La quinta sezione civile della Corte di Cassazione, con sentenza n. 6609 del 19 marzo 2009 sancisce il principio di diritto, secondo cui è nullo l'avviso di accertamento Irpef se non viene indicata l'aliquota. Gli Ermellini, cassando la sentenza impugnata e decidendo nel merito la questione, hanno accolto le richieste dei ricorrenti che lamentavano la nullità degli di accertamento Irpef e Ilor relativi agli anni 1987 1993, per mancata indicazione dell'aliquota come previsto dall'art.42 del D.P.R n.600/1973.

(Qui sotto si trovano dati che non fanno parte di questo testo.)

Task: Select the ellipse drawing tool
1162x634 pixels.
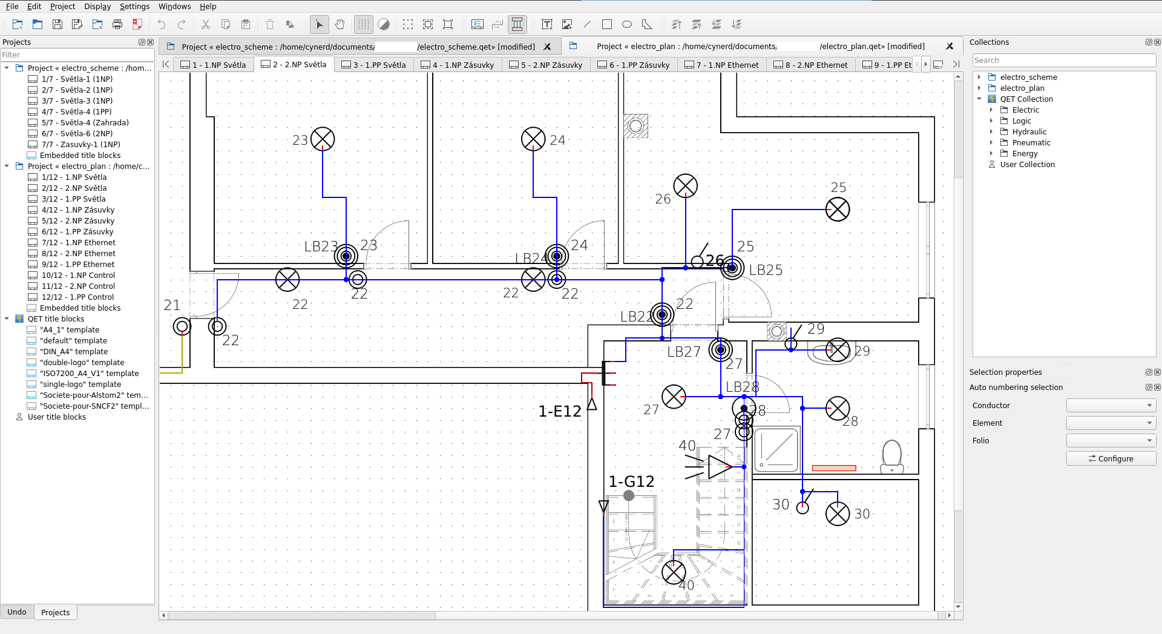Action: tap(627, 24)
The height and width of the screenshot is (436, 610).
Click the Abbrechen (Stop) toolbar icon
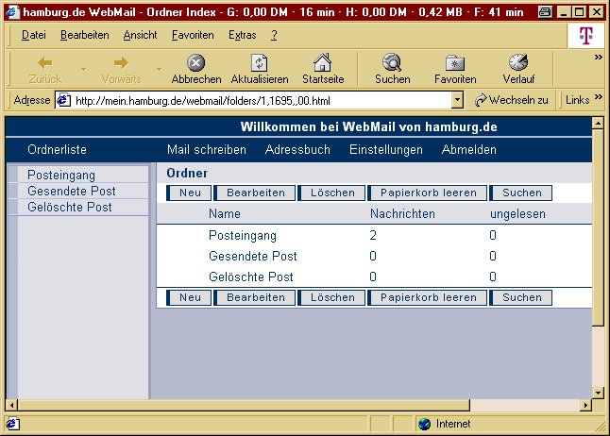coord(195,63)
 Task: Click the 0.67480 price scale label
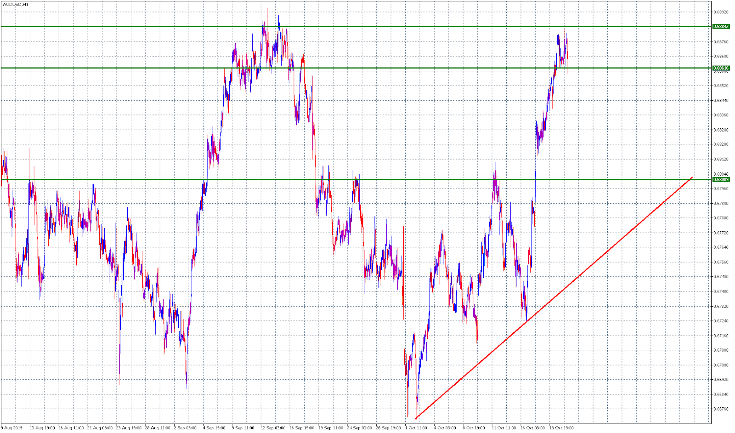point(721,277)
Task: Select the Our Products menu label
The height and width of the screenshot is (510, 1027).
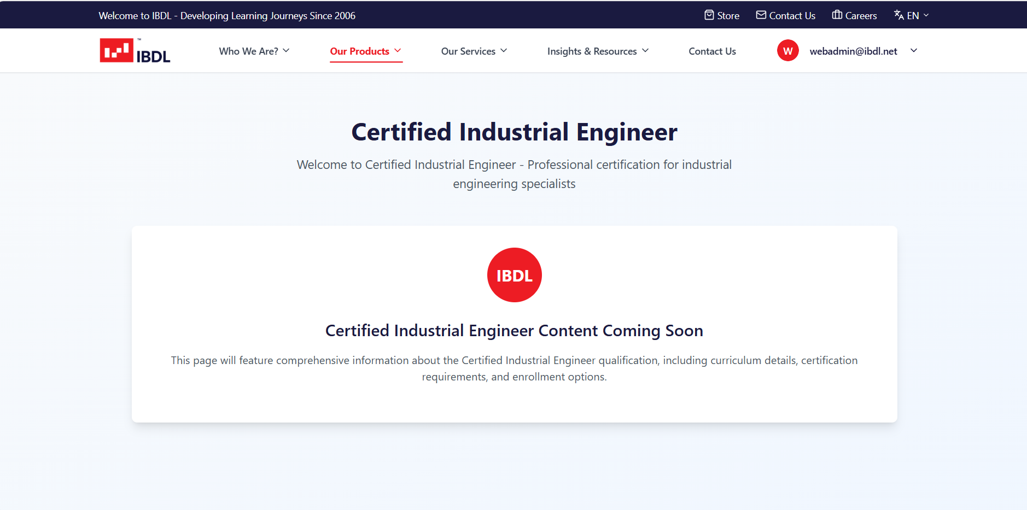Action: [x=359, y=51]
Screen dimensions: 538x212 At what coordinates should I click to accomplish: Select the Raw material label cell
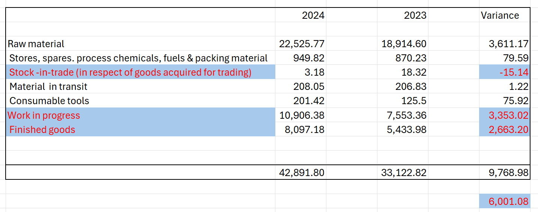tap(36, 44)
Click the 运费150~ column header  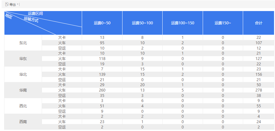pyautogui.click(x=223, y=23)
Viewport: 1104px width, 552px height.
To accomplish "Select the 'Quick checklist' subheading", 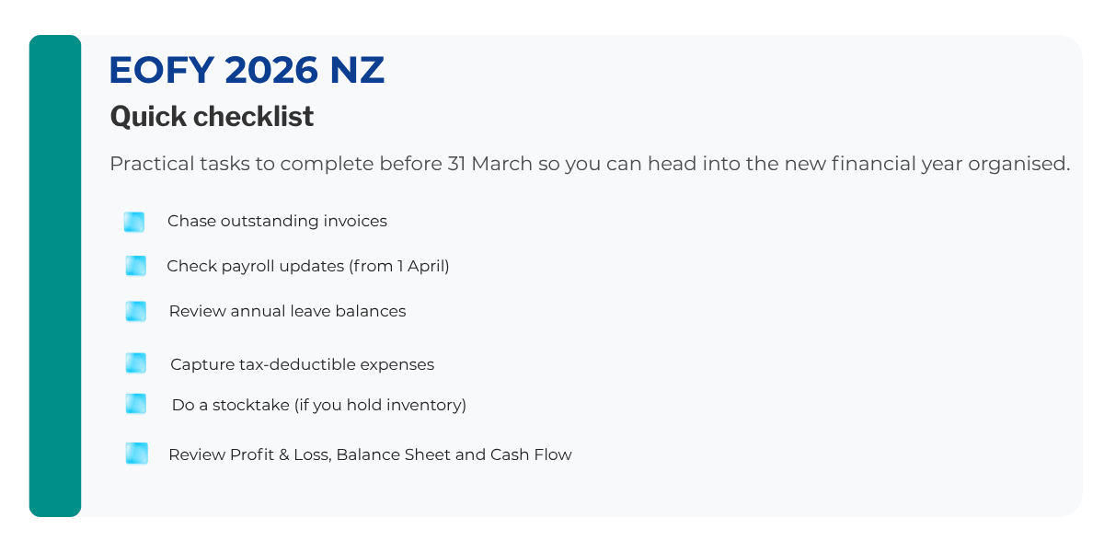I will 212,117.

“L'avviso di accertamento Irpef, - secondo quanto si legge dalla sentenza - il quale non riporti l'aliquota applicata, ma contenga solo l'indicazione delle aliquote minima e massima, viola il principio di precisione e chiarezza delle “indicazioni” che è alla base del precetto dell'art.42, 2° comma del D.P.R. 29 settembre 1973, n.600, nella funzione di tutela del diritto di immediato e agevole controllo che al contribuente deve essere consentito ed incorre, pertanto, nella sanzione di nullità disposta dal terzo comma dello stesso articolo”
La Corte inoltre precisa che “la nullità colpisce l'atto nel suo complesso, senza possibilità di configurare una nullità parziale dello stesso, atteso che l'accertamento ha ad oggetto il reddito imponibile, che resta identico nelle due imposte”.